In a May 2021 MSNBC interview, Dr. Anthony Fauci, then-head of the National Institute of Allergy and Infectious Disease (NIAID), said:
“Although you don’t like to see breakthroughs, the fact is, this is one of the encouraging aspects about the efficacy of the vaccine. It protect you completely against infection. If you do get infected, the chances are that you’re going to be without symptoms, and the chances are very likely that you’ll not be able to transmit it to other people.”
Fauci’s statements, however, failed to account for the many examples of breakthrough infections with severe symptoms and hospitalization.
After years of official “safe and effective” claims, in YouTube’s new “medical misinformation” policy introduced Aug. 15, “Claims that any vaccine is a guaranteed prevention method for COVID-19” are prohibited. Fauci’s videos from 2021, notably, are still up on YouTube.

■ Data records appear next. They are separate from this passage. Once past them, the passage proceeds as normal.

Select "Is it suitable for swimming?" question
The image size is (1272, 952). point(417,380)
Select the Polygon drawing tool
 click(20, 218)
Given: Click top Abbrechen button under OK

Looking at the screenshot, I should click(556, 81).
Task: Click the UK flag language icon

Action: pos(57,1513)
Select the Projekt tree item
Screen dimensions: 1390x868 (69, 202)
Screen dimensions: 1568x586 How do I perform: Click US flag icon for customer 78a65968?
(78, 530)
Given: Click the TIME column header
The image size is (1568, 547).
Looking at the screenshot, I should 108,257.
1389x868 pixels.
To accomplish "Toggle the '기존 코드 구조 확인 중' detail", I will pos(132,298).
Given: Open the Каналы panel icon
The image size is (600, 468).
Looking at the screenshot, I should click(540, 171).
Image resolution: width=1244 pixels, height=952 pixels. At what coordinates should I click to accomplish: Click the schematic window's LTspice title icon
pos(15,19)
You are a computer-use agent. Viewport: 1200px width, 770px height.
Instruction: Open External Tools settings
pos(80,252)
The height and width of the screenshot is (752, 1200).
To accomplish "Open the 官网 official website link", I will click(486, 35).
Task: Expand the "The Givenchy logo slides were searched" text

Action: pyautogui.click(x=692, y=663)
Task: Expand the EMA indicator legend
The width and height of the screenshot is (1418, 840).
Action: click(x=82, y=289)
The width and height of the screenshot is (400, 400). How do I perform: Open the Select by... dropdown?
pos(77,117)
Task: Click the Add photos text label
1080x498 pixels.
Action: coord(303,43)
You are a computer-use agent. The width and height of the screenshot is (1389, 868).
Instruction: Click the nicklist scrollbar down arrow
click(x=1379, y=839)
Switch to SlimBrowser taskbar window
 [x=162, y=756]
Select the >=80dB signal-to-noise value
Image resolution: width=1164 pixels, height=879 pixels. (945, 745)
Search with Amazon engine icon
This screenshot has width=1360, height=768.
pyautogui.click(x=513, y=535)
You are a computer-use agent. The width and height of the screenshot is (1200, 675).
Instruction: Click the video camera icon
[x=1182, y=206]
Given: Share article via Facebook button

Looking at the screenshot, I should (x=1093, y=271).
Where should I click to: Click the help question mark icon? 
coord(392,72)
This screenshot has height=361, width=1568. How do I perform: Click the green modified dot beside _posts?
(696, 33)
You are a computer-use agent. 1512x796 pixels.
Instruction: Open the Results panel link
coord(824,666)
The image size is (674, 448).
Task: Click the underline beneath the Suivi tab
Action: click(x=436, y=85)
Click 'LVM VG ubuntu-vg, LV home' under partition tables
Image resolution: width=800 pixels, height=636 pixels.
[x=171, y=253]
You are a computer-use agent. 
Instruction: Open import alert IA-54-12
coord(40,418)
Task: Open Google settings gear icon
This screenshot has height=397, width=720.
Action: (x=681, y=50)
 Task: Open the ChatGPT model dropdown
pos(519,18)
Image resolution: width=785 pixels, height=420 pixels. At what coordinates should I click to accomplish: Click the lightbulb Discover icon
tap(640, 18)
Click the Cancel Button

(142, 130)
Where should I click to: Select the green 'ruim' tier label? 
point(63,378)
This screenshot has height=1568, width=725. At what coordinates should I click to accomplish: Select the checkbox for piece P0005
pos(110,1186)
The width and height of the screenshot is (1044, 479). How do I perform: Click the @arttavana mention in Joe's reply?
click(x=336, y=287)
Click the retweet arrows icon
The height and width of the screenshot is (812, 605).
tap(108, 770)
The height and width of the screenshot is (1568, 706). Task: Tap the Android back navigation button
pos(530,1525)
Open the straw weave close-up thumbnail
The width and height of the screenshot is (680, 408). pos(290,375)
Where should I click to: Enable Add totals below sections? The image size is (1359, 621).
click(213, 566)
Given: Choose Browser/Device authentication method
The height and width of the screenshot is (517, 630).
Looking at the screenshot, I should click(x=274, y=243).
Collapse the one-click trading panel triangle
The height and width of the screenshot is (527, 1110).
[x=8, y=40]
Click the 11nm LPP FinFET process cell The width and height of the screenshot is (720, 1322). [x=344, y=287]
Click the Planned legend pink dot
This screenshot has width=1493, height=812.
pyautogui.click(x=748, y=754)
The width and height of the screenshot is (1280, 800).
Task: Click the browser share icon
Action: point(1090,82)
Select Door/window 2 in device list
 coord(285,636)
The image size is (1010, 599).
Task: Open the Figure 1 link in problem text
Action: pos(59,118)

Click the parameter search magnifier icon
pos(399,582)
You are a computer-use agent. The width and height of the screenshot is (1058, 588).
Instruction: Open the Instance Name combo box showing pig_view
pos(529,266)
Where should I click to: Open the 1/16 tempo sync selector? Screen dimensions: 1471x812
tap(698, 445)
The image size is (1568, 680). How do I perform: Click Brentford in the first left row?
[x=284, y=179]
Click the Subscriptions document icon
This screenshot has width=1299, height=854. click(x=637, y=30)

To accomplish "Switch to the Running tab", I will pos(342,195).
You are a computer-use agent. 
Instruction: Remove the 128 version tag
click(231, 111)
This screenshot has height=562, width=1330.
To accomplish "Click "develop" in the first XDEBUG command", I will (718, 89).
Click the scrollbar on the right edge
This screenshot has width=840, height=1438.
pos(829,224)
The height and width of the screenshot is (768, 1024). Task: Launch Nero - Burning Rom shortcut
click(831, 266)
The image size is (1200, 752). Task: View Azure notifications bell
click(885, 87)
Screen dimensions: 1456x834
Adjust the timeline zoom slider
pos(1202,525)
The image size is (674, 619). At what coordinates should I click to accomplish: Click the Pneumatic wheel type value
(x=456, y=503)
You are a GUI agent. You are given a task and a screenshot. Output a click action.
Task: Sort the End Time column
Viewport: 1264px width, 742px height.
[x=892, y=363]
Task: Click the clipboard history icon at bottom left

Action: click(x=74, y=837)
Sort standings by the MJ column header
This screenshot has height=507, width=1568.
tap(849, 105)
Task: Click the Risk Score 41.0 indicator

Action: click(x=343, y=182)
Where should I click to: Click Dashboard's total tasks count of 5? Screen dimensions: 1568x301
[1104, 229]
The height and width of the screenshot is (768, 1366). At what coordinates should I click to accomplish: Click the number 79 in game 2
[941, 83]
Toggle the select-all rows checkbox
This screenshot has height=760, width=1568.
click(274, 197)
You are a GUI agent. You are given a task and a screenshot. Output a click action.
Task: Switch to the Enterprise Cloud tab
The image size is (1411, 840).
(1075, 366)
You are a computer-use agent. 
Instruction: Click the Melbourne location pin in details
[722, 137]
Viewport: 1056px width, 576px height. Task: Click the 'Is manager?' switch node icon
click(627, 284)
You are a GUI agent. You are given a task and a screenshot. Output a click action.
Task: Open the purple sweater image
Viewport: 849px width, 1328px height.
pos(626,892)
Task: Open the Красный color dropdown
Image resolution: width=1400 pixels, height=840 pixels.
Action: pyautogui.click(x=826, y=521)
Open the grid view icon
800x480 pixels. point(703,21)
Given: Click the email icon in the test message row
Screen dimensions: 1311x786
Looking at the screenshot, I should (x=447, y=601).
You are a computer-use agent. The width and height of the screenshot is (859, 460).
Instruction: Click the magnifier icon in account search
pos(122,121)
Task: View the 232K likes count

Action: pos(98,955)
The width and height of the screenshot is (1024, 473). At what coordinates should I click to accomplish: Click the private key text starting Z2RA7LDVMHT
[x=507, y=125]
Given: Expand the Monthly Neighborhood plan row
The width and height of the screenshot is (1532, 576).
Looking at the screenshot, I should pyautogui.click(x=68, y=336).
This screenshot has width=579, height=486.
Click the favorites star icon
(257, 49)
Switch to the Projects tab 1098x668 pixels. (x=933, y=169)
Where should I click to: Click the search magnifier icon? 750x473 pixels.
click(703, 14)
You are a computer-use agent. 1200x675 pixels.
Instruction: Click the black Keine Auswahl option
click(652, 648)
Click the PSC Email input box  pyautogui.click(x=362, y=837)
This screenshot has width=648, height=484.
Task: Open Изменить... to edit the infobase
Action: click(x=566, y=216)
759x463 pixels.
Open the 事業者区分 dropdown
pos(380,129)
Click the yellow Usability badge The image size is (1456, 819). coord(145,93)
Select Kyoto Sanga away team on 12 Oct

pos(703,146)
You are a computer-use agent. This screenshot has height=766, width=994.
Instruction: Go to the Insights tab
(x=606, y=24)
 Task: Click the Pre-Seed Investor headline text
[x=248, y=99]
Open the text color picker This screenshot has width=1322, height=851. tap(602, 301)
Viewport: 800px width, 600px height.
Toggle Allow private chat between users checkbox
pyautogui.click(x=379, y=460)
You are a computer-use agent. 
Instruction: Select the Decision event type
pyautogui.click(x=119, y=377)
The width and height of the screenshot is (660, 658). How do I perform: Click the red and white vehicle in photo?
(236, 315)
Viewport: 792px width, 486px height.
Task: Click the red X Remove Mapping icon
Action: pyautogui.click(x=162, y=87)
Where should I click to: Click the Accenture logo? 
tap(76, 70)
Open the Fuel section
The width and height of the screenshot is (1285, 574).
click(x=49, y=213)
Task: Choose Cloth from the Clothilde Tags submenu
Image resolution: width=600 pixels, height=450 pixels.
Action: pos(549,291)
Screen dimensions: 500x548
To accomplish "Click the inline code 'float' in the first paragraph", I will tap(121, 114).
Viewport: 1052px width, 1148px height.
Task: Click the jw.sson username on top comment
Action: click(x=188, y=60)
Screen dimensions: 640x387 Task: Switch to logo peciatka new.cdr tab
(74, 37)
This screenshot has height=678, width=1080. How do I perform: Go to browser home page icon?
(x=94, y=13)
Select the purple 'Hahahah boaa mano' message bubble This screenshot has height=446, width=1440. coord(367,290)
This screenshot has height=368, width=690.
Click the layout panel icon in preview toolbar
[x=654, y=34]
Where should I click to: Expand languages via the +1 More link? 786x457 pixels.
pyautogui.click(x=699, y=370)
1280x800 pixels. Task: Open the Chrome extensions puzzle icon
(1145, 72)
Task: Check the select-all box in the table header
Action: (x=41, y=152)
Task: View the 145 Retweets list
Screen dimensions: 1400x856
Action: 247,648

In April 2020, Fauci said that remdesivir will become the “standard of care” for treating COVID-19. But numerous victims of COVID-19 hospital protocols prescribed by the CDC have come forward in recent months claiming that remdesivir was administered without permission of the patients or their families and contributed to further injury or death.
Similarly, former CDC Director Rochelle Walensky said in March 2021 “Our data from the CDC today suggests … that vaccinated people do not carry the virus, don’t get sick … can’t transmit it to others.” She doubled down on these statements during a House Select Subcommittee on the Coronavirus Pandemic hearing in June, asserting that her statement “was generally accurate.”
Hooker said these statements were “obviously patently false, as the vaccines distributed in the U.S. at that time [in 2021] were not tested for transmission and there was evidence of ‘breakthrough’ infections even in the clinical trials.”
“This obviates any protection to ‘Grandma and Grandpa’ through children getting vaccinated against COVID-19,” Hooker added.
Also in 2021, Walensky recommended wearing pantyhose over a mask to ensure a tight fit.
Nass called such public health messaging “ludicrous,” noting that Walensky’s pantyhose recommendation “quickly disappeared” because it “had connotations the CDC was not willing to deal with.”
Kory criticized the Times’ fall vaccine guide, characterizing it as an example of “disinformation.”
“The New York Times is carrying the disinformation that continues to come from the CDC and other government health agencies,” he said. “This is one of the reasons that the public continues to lose trust in the media and our government.”
As a result, public health officials “create a mockery of how medical and scientific evidence is used to inform patient care decisions and public health policy,” Kory said.
Other experts who spoke with The Defender suggested taking vitamins to boost one’s immune system, rather than a series of vaccinations.
“For the immune system to defend against respiratory viruses, all people should take daily vitamin D to achieve blood levels of 50 or greater,” Risch said. “This is typically 5,000 units per day for a 150-lb person, but can be adjusted up or down according to body weight.”
“Serious RSV infections generally occur only in the youngest young and the oldest old. People in these categories should discuss this with their doctors,” he added.